Kanban ist ein pull-basiertes System zur Steuerung von Arbeitsfluessen. Es basiert auf drei Grundpraktiken: Arbeit visualisieren, parallele Arbeit begrenzen und den Fluss kontinuierlich verbessern. Anders als Scrum arbeitet Kanban nicht in festen Iterationen, sondern mit einem kontinuierlichen Arbeitsfluss, bei dem neue Arbeit erst dann gezogen wird, wenn Kapazität frei ist.

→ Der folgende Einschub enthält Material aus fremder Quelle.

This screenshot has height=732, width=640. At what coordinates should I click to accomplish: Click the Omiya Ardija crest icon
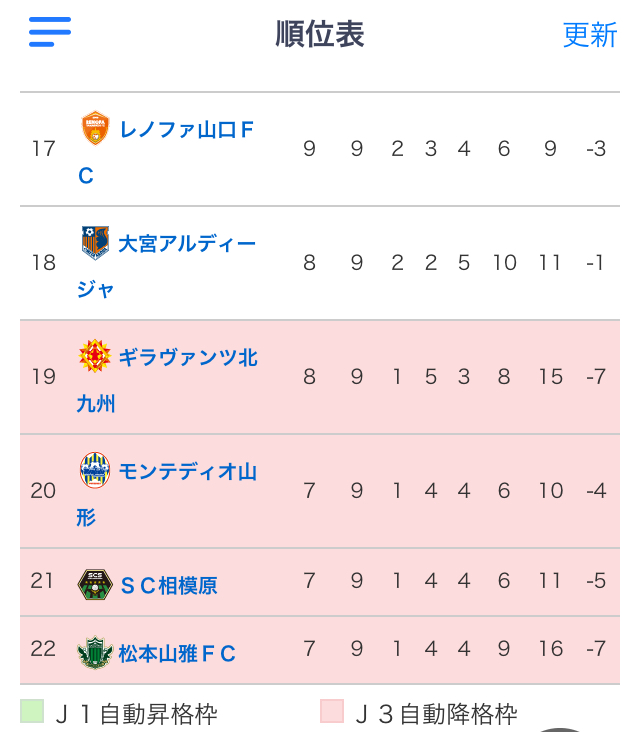coord(95,242)
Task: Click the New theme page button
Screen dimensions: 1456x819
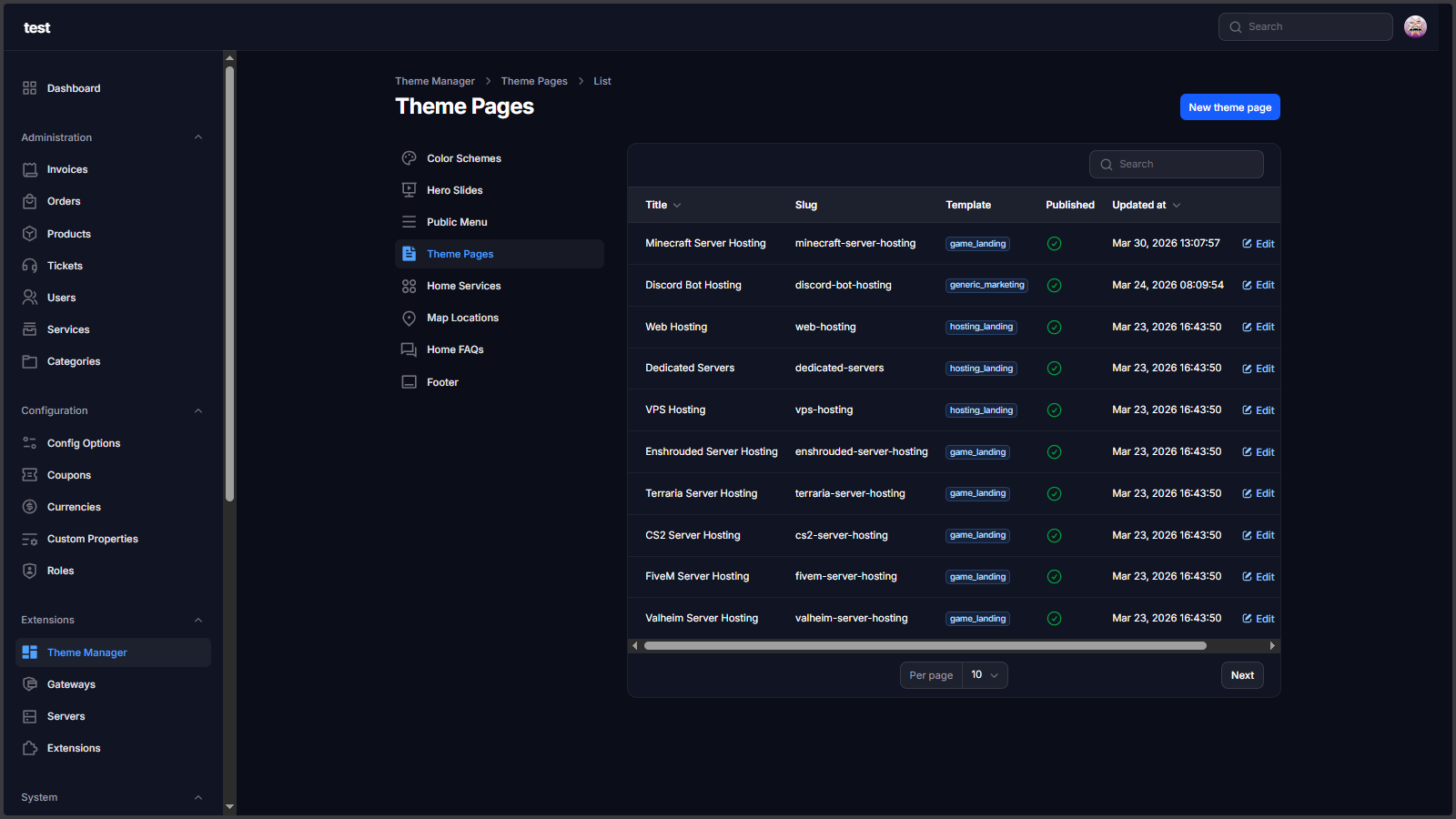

Ein typisches Beispiel ist ein Support-Team, dessen Tickets von Neu über In Arbeit zu Erledigt fließen. Die Spalte In Arbeit hat ein WIP-Limit von drei: Es duerfen maximal drei Tickets gleichzeitig bearbeitet werden. Wenn ein Ticket fertig ist, zieht der Mitarbeiter das nächste aus der Warteschlange. Dieses Pull-Prinzip verhindert Ueberlastung und verkuerzt die Durchlaufzeiten, weil weniger parallele Arbeit zu schnellerer Fertigstellung führt. Die Metrik, die Kanban-Teams primaer beobachten, ist die Lead Time, also die Gesamtzeit vom Eingang eines Tickets bis zur Erledigung.
Kanban hat seine Wurzeln im Toyota Production System der 1940er-Jahre und wurde 2007 von David Anderson für die Wissensarbeit adaptiert. Es eignet sich besonders für Teams mit heterogenen Aufgaben und unvorhersehbarem Arbeitsaufkommen.